Semplicemente e per concludere, riprendendo l’idea già detta, si tratta di concepire che il colpo di stato silenzioso tedesco svela la sete di potere della Germania, e non può che sfociare nell’ambito supremo della potenza militare, con le pretese tedesche che abbiamo visto, e questo sarebbe un punto di rottura completo dal punto di vista  francese. Si tratta non più della natura delle cose ma della “forza delle cose”, espressione favorita del Generale. Certamente i francesi al giorno d’oggi sono quasi inesistenti ma secondo noi i tedeschi, di cui conosciamo l’inclinazione a lasciarsi trascinare a volte in sogni romantici e fumosi, se non Wagneriani, rischiano di diventare un po’ troppo “presenti”, e dunque  col rischio di perdersi e di perdere tutto…

 

Fonte: www.dedefensa.org

Link: http://www.dedefensa.org/article/blitzkrieg-silent-coup-et-iveme-reich-a-lue

29.08.2017

Traduzione per www.comedonchisciotte.org a cura di GAKKI49

 

Note  a cura del traduttore
(1) Trattato di Roma- trattato istitutivo della Comunità Economica Europea firmato il 25 marzo 1957 contestualmente al trattato istitutivo della Comunità europea dell’energia  atomica. A Roma. Ricorre il 60.mo anniversario nell’anno in corso.
(2) Pierre Vimont, (1949- *) Diplomatico francese, Ambasciatore negli USA (2007/2010) Segretario Generale Esecutivo della SEAE (Servizio Europeo per gli Affari Esteri)
(3) Jean Omer Marie Gabriel Monnet è stato un politico francese, tra i padri fondatori dell’Unione Europea. (1888, Cognac, – 16 marzo 1979, Houjarray – Francia)   (da Wikipedia)
(4) CED – La Comunità europea di difesa (CED) fu un progetto di collaborazione militare tra gli stati europei proposto e sostenuto dalla Francia e precisamente dal primo ministro René Pleven con la collaborazione dell’Italia di Alcide De Gasperi nei primi anni cinquanta. Il progetto fallì per l’opposizione politica della Francia, dovuta a un suo ripensamento successivo. (Wikipedia)
(5) Dassault – La Dassault Aviation è un’azienda aeronautica francese di progettazione e produzione velivoli. Fondata nel 1929 da Marcel Bloch con la denominazione originaria di Société des avions Marcel Bloch. Costruisce soprattutto aeromobili d’affari, ma anche aerei militari. La società è stata fondata da Marcel Dassault ed è attualmente guidata da Charles Edelstenne. Produce aerei diffusi in molte aviazioni militari del mondo, principalmente con la linea di modelli “Mirage” e “Rafale”

Pubblicato da Davide

  • GioCo

    Che dire? “Vive le France” … dei rinco … oppure benvenuti nel club NATO-EU dei discount “tutto in svendita”? Oppure … è quindi un male che in territorio italiano le B61-12 sono dello Zio Sam? Mah, chissà come andrà a finire il colossale pasticcio … secondo me la mediocrità alla fine la trasforma tutta in un “reality show” delle meraviglie.

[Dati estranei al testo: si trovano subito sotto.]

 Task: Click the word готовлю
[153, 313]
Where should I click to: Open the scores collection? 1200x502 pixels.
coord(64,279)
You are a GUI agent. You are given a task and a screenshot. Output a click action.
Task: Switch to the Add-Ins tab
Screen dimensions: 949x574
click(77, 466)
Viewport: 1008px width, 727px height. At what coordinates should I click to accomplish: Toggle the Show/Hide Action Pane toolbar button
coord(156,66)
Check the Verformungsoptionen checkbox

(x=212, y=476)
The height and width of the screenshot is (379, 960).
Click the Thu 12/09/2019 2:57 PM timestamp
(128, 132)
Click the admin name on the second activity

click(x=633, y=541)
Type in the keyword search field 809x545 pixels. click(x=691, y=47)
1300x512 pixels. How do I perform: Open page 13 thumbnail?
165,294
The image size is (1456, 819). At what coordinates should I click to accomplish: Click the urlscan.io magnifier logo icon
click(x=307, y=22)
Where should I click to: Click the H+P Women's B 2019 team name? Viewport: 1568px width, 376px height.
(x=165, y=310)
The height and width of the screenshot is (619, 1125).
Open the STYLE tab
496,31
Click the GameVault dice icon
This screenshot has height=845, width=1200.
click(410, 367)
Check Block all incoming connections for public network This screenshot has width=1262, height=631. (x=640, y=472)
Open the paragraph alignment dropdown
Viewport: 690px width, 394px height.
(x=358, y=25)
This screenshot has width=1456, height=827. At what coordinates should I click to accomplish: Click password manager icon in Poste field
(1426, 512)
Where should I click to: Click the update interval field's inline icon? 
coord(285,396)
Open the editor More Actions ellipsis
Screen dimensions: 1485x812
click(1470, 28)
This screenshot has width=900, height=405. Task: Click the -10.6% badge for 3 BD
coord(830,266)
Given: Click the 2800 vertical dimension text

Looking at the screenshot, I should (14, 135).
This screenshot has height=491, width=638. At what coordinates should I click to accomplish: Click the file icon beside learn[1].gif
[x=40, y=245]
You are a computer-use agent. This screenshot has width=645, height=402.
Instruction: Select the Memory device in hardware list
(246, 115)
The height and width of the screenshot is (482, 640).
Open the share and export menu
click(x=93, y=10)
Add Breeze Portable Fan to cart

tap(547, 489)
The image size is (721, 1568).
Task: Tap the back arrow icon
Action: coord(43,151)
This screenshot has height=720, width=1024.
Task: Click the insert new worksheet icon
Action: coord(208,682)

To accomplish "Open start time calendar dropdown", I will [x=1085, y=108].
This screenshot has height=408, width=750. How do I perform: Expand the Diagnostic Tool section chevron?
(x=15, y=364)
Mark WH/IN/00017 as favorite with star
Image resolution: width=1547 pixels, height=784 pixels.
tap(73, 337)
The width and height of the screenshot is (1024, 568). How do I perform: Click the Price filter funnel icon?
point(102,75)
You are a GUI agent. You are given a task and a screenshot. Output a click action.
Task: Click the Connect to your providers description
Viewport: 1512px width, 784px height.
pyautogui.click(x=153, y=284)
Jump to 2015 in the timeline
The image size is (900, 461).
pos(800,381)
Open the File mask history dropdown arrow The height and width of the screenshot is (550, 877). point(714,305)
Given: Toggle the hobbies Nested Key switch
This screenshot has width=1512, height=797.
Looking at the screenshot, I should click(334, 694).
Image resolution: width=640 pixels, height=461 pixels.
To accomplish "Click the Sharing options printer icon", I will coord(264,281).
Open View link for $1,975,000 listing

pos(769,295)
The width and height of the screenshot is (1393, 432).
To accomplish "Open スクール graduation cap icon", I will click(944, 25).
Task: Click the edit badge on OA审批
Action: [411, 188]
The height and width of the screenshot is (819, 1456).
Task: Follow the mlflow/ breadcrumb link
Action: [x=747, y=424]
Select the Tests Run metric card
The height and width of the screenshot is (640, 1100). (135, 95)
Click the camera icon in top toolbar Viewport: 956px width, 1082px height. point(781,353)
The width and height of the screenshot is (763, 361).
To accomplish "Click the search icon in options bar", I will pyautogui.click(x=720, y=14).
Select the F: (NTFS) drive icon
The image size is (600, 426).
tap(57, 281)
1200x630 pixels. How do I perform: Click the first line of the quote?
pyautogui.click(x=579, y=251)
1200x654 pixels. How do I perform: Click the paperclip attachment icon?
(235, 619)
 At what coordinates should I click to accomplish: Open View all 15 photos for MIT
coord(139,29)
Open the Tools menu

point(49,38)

    Nel 2001 avevo predetto che gli anni a seguire ci avrebbero messo di fronte ad eventi incredibili, da “effetto speciale”. Eventi più commisurati al paese di Alice che alla realtà. Ora dico che i prossimi -lungi dal tornare un po’ nei ranghi- faranno un deciso salto di qualità e inizieranno a somigliare a un quadro astrattista, tipo quelli cubisti o alla Salvador Dalì … orologi molli per tutti i gusti … ma tranquilli è solo l’effetto delle piogge acide … poi tanto peggiora ancora.

  • DesEsseintes

    La frase “i colpi di mento di Macron” in originale è “les coups de menton de Macron”.
    I “coups de menton” in francese sono la mimica di chi in gesto di sfida alza la testa sporgendo bruscamente il mento in avanti, quindi quella frase vuol dire che Macron fa il gradasso ma solo a parole e in concreto si allinea pure lui ai diktat tedeschi come i suoi predecessori.

  • DesEsseintes

    La Germania ha un probelma insolubile: ha perso una guerra nella quale ha commesso quello che è considerato il “crimine assoluto” dell’olocausto, il che significa che non può più avere un esercito “vero”, è completamente impossibilitata a qualsiasi politica di forza e soprattutto, qui è il punto, non può avere la bomba atomica.

    Come fa a uscire dall’impasse insuperabile ossia a mondarsi dall’infamia dello sterminio ebraico?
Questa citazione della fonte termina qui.